You cannot simply run away from the sea foam. The unending waves will always reach you, even after years of forcing your personal estrangement, even after you have already learned how to banish into the darkest depths of your consciousness the old memories of your whole family at the beach, happy, contented, complete. The sea is a vast and deep reservoir of memories— memories that come back to you, at you, wave by wave, crumbling the shores of your cognizance, drenching the driest point of your awareness with the slightest lick of ancient, salty froth. You can never escape it.

The deep, salty water grips mercilessly, like a vise. The dark sea knows nothing about moderation. Rocks and shells wash up on the shore, beautifully broken and disfigured, bearing signs of exquisite violence, of graceful pressure, of random tossing of waves. To drown is to surrender to the water’s fatal embrace. To submerge and never surface is to give up and let the teeth of this ancient, immense vault of remembrances take over. I have dealt and wrestled the imaginary jaws of this monster. I have fought and tasted its tears in my mouth. I have cried with it bitterly.

I know a story about the crime of the sea. The old people in a seaside village once cautioned us to stay away from the water when the wind begins to smell like the stench of fish, for the sea must be ready to take lives then. They say long ago, the sea fell in love with a fisherman. But the fisherman did not return its love. One day, the fisherman came out to cast his nets in the deep. The fisherman did not return home since. And also, since then, the sea took whatever it wanted, whenever it willed.

Suppose drowning is merely a question of chance, a probability. Suppose that the sea’s claiming of lives is not out of vengeance, no matter how it looks like an unconscious exacting of payment. The sea knows nothing about the transactions of the conscious anyway. The sea simply accepts what is lost. After that, the sea owns everything—the lost, the sunk. What is banished into the depths is an offering to the unknown. What is given up, once sunk, can never be retrieved. Suppose I struggle to keep my head above the water, or… Suppose I try to understand this.

There was I, and then there was the sea. The sea and the sky are all and one, and darkness was its color. I, on the other hand, am unusual, an anomaly in the greater scheme of things, an absurdity between the undulating waves. That night, I remained as I, but the sea and the sky has become one, as darkness, and it is singular, and honest. It is the truth. I try to argue with the sea, but it grips my throat, it clutches my ribs, it tries to question me instead. Are we one? It asks. I cry.

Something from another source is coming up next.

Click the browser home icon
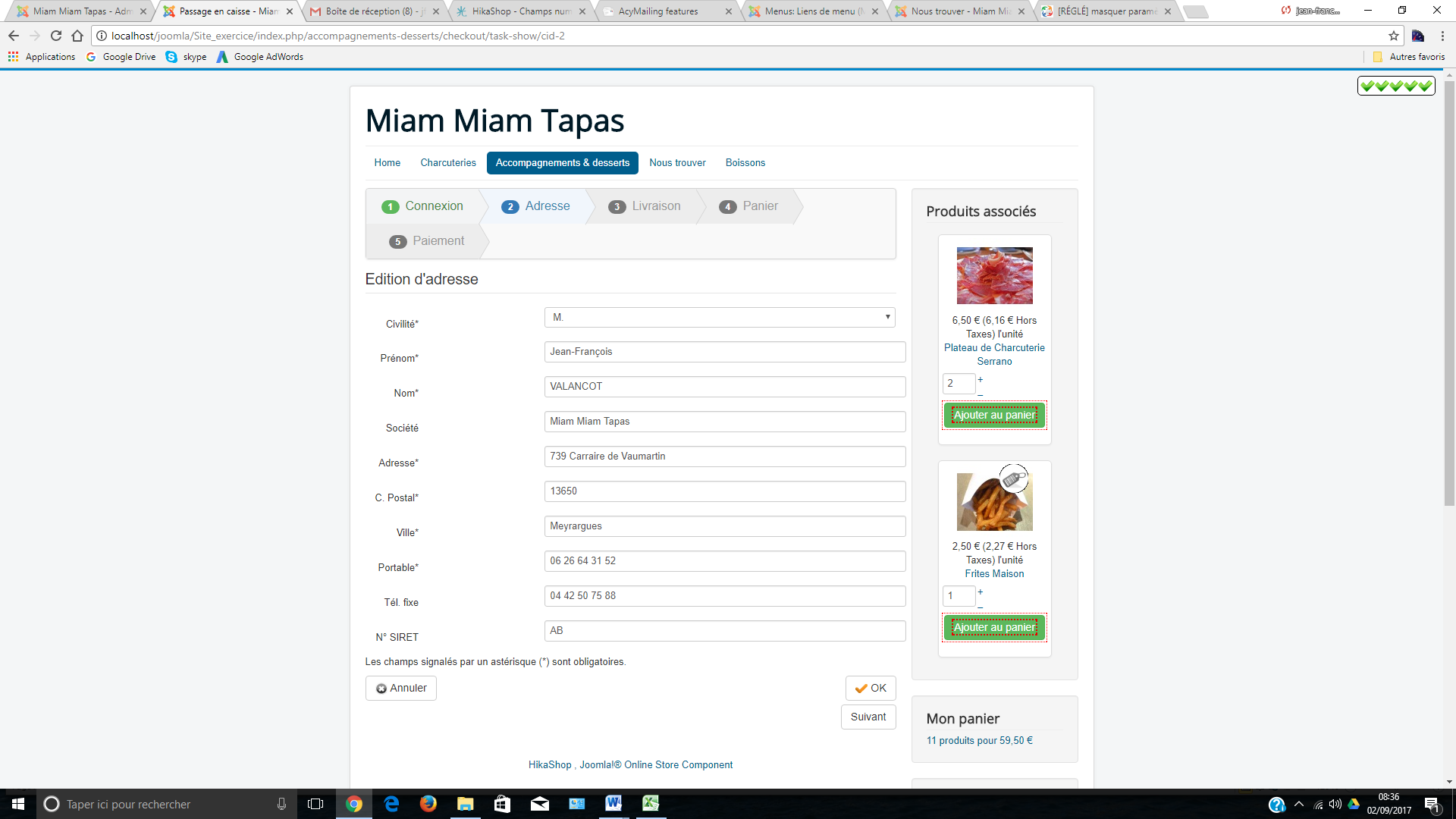The height and width of the screenshot is (819, 1456). coord(77,36)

There is a story of a woman who was taken by the sea but was safely returned to land. She was never the same on her return, and her son and husband painfully took notice. Every day she stared at every container full of water, spent long hours taking her bath, as if what the sea has shown her under it has captivated her mind and never let her go.

It was a sad story. One day, authorities discovered the body of her son in the bathtub, head submerged under water. They never found the woman.

I never found her.

Oh, if only the winds have arms and hands! If only the rocks and corals underneath could rise at every plea for help! If only morning could come sooner and separate the sea and the sky, make sense of my difference in this unified blackness! I wish I had the strength to go back in time, change every scene, flush out what is undesirable, abandon drawing lines between what is and what should have been. I crave for horizon. I crave for the sandy shore, the family of three sitting under the sun, happy, contented, complete. I crave for air.

Is it a crime to claim? Is it a crime to embrace what we think is ours, never let go, and struggle when forces try to wrench us away from them? Is to grasp this thought to claim it too? Is to grasp, to comprehend, and to comprehend, to claim? In claiming should we never let go, regardless of justice? I never let them go. Or, did I? Were they taken as my offering? My arms and legs grow weary. The sea interrogates me. Is it a crime? Perhaps this is how things should go. Was it wrong? I sink.